AIM OF THE EXERCISE →
Two lines in the listing below mark the span: one contains "祈願 (800, 1337)" and one contains "お久しぶり (800, 622)". Reproduce both of them and everything between, exactly.

DATA RECORDS →
Start of Block

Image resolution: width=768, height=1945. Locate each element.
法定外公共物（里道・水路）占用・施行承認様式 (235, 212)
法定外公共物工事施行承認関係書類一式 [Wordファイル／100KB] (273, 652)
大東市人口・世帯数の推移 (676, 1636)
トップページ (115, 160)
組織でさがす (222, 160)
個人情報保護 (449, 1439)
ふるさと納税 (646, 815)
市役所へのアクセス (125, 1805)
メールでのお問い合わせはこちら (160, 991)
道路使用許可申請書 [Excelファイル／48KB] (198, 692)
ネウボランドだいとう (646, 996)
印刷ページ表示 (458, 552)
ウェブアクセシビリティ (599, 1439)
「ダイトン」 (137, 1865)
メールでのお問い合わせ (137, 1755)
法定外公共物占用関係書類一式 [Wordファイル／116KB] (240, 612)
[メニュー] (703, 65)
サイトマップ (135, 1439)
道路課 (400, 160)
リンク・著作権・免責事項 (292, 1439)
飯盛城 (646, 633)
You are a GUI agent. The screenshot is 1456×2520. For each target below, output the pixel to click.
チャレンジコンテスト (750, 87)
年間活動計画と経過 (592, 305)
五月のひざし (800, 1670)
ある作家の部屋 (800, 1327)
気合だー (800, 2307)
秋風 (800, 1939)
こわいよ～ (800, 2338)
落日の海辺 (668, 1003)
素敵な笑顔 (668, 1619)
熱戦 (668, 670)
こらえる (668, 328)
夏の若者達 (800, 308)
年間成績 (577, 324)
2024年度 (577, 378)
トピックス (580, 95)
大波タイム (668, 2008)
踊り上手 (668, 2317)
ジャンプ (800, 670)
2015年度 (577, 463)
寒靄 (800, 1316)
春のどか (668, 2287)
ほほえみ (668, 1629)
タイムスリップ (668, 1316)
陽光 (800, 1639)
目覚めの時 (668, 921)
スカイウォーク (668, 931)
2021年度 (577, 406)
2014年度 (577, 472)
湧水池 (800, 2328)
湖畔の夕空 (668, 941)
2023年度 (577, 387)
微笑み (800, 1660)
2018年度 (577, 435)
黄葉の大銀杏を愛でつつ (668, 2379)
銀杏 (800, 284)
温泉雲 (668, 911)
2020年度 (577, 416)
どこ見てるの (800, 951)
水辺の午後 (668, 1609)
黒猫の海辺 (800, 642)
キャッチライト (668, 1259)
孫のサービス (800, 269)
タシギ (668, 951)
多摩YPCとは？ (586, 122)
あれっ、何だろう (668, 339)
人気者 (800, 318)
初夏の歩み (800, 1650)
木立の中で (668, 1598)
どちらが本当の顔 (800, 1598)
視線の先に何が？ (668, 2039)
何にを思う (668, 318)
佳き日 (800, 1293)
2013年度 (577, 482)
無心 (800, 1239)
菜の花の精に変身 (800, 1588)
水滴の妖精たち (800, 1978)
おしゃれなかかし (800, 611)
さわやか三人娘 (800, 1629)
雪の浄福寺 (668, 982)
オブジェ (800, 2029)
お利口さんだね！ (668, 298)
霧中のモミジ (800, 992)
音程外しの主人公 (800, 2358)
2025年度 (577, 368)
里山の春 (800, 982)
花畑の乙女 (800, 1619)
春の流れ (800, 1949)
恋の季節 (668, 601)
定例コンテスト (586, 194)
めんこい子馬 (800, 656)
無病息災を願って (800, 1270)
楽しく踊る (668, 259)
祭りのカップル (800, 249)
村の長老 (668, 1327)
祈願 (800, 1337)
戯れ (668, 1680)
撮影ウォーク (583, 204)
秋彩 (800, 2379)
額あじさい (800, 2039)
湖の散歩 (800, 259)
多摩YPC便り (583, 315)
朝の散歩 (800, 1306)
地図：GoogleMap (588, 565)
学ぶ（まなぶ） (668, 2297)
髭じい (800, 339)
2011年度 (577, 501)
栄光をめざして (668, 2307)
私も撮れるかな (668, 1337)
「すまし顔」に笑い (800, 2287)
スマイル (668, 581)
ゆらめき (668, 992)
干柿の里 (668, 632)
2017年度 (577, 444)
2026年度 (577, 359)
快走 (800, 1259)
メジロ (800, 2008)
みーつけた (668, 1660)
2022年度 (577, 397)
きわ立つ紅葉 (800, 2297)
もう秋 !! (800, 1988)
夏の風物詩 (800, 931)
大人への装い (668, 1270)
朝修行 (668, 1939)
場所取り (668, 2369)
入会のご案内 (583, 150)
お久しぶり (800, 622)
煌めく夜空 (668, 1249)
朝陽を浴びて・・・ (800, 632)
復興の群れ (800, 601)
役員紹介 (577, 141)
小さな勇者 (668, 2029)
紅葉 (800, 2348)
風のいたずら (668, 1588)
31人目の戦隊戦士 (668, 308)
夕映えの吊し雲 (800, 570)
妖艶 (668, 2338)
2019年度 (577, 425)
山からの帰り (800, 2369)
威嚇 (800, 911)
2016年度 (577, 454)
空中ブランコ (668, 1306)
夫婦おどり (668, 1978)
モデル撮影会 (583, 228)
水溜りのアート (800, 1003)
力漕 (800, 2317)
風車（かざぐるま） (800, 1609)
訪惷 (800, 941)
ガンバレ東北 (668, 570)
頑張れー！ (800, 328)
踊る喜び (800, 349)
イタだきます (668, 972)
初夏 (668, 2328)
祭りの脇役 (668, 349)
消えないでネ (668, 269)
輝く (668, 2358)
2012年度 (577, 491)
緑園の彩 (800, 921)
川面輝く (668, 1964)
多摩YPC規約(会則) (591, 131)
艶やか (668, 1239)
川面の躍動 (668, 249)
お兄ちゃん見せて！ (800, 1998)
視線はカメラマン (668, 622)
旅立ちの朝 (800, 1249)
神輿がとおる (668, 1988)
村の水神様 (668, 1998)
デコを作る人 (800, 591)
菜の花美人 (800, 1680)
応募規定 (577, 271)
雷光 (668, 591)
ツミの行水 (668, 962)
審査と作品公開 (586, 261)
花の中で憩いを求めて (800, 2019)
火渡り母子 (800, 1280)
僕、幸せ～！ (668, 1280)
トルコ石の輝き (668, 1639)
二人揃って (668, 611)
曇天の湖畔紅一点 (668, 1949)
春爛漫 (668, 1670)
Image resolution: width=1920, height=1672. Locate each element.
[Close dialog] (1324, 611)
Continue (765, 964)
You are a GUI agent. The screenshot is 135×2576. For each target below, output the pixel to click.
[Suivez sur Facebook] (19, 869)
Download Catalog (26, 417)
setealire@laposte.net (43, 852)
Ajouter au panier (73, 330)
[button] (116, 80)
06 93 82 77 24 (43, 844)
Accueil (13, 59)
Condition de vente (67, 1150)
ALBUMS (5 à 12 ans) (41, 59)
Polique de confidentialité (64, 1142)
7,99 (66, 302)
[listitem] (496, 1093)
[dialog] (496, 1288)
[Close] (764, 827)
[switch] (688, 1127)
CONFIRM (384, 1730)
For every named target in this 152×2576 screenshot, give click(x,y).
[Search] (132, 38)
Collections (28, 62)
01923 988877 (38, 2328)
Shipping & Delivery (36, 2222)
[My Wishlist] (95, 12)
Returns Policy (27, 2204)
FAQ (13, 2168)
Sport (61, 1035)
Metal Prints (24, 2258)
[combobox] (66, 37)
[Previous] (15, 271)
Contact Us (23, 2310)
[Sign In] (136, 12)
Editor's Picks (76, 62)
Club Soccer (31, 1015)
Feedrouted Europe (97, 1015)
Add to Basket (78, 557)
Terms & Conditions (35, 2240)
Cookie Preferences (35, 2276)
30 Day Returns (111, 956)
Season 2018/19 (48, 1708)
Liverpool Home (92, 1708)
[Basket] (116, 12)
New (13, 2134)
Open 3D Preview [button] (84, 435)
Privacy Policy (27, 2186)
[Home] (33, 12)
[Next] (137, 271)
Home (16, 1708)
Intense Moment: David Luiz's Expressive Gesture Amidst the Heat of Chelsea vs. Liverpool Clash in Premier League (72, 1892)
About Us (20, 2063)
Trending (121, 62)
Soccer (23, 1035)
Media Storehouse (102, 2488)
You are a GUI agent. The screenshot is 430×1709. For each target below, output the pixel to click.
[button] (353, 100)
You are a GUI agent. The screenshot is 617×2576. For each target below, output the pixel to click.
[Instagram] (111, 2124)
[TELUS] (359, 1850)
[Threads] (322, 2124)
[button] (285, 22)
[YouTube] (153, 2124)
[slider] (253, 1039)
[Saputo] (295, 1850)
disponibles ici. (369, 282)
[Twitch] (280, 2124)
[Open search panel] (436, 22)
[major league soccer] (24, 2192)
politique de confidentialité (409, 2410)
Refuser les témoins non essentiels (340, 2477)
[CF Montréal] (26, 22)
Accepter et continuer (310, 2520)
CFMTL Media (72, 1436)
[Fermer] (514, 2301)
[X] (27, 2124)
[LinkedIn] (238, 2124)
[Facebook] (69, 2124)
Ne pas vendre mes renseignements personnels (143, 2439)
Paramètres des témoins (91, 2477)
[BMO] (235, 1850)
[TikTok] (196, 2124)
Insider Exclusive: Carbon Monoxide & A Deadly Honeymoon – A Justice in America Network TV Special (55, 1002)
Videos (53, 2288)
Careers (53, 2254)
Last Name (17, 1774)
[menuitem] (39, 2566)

End of Block

WORKED SOLUTION →
祈願 (800, 1337)
戯れ (668, 1680)
撮影ウォーク (583, 204)
秋彩 (800, 2379)
額あじさい (800, 2039)
湖の散歩 (800, 259)
多摩YPC便り (583, 315)
朝の散歩 (800, 1306)
地図：GoogleMap (588, 565)
学ぶ（まなぶ） (668, 2297)
髭じい (800, 339)
2011年度 (577, 501)
栄光をめざして (668, 2307)
私も撮れるかな (668, 1337)
「すまし顔」に笑い (800, 2287)
スマイル (668, 581)
ゆらめき (668, 992)
干柿の里 (668, 632)
2017年度 (577, 444)
2026年度 (577, 359)
快走 (800, 1259)
メジロ (800, 2008)
みーつけた (668, 1660)
2022年度 (577, 397)
きわ立つ紅葉 (800, 2297)
もう秋 !! (800, 1988)
夏の風物詩 (800, 931)
大人への装い (668, 1270)
朝修行 (668, 1939)
場所取り (668, 2369)
入会のご案内 (583, 150)
お久しぶり (800, 622)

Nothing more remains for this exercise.